Preterm birth (PTB) is a significant health problem that continues to persist even in the face of better clinical care and patient awareness. This condition disproportionately affects African-American women and, even more so, African-American couples (Palomar et al, 2007). Whether endocrine disrupting chemicals in the environment pose a risk for PTB is unknown, but minorities have been shown to be more often exposed to environmental pollutions and toxicants (Silbergeld and Patrick, 2005). Taken together, these seemingly disparate issues suggest a possible role of gene-environment interactions in preterm birth. Using an animal model of developmental TCDD (2,3,7,8-tetrachlorodibenzo-p-dioxin) exposure, this R21 grant will begin exploring the mechanisms by which early life exposure to this toxicant may alter endocrine control of the reproductive tract inflammatory response, leading to an increased risk of PTB. Specifically, we hypothesize that spontaneous PTB in the absence of overt infection is due to an altered placental/decidual relationship that increases local sensitivity to proinflammatory cytokines resulting in preterm birth. We propose that reduced decidual progesterone sensitivity and increased inflammation within the placenta are biologically linked and control timing of parturition. Although inflammation as a cause of PTB is not a new concept, the possibility that a developmental environmental toxicant exposure of either the female or male partner contributes to the risk of PTB via altered decidual-fetal communication is novel.

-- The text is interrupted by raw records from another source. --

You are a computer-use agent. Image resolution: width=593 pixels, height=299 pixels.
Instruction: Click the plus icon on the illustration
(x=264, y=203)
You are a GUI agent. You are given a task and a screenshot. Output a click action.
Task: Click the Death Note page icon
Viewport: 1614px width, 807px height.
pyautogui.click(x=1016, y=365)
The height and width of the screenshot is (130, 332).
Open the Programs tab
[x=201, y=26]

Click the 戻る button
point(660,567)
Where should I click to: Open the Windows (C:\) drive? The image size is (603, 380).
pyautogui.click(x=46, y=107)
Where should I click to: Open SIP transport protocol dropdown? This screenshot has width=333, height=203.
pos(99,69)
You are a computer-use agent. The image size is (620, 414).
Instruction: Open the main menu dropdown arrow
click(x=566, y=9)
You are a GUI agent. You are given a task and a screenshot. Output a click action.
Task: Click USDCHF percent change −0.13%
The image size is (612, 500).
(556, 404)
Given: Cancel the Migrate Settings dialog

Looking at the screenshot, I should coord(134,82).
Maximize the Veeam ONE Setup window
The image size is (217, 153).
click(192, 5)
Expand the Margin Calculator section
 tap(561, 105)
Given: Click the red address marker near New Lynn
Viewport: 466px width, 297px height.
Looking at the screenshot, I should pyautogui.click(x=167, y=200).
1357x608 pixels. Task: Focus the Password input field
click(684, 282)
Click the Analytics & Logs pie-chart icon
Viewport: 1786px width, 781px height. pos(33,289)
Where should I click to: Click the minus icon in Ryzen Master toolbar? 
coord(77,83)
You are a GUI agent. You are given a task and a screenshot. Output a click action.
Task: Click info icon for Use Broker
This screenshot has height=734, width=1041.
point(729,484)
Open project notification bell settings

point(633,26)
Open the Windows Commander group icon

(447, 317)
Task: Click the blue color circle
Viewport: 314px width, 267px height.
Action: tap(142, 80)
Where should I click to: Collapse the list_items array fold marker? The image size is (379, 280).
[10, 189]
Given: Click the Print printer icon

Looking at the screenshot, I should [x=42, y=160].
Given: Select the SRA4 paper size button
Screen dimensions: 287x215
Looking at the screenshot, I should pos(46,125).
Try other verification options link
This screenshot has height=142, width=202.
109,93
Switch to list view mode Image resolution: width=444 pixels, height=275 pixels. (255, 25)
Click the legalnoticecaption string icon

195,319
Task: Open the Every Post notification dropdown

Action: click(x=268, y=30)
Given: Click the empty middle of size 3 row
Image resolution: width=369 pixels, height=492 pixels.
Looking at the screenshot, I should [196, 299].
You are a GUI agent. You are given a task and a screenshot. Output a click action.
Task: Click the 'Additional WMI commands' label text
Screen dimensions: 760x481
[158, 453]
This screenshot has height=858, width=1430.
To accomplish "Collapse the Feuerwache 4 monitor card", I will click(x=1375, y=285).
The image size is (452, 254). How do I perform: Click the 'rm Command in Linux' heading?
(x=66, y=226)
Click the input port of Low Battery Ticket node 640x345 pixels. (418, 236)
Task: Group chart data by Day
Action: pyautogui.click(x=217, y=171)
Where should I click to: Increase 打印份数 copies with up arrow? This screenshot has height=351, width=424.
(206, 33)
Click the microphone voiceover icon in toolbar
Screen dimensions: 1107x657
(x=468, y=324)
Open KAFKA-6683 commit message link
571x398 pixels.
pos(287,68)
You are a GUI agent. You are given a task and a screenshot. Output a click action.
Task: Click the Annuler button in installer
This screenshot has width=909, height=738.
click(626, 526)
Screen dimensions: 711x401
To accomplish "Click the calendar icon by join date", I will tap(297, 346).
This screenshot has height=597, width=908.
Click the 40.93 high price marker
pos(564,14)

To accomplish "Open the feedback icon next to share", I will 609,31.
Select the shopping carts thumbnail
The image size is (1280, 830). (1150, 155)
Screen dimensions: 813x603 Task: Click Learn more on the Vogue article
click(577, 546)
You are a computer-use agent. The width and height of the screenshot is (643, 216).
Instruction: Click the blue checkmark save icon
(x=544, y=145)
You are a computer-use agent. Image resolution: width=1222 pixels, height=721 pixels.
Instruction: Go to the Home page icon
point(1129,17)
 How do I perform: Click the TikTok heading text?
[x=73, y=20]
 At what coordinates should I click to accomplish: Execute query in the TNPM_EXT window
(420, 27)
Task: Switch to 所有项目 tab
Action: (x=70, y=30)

In Specific Aim #1 we will largely focus on the female and understanding the potential role of toxicant-induced inflammation in decreasing decidual progesterone receptor (PR) expression and influencing placental cytokine expression which may lead to PTB.
In Specific Aim #2, our focus will shift to the male and the paternal contribution of premature placental inflammation to loss of decidual PR expression and, thus PTB. Although we expect that maternal factors will have the greatest influence on timing of pregnancy, examination of the male in this regard is warranted in light of new studies which suggest placental inflammation may contribute to timing of normal parturition (Houben et al, 2009). Finally, we will explore the possibility that nutritional supplementation with omega-3 fatty acids, which act to reduce systemic inflammation, could be a clinically effective method to extend pregnancy and reduce the PTB rate among all women. Even a modest increase in length of gestation would have a significant beneficial effect on surviving infants and greatly reduce the cost in both health care dollars and lost human potential.
Using an animal model of developmental TCDD exposure, this R21 grant will begin exploring the mechanisms by which an environmental endocrine disruptor alters inflammatory response, leading to an increased risk of PTB. Specifically, we will examine both maternal (decidual) and paternal (placenta) contributions to premature inflammation which may lead to early parturition.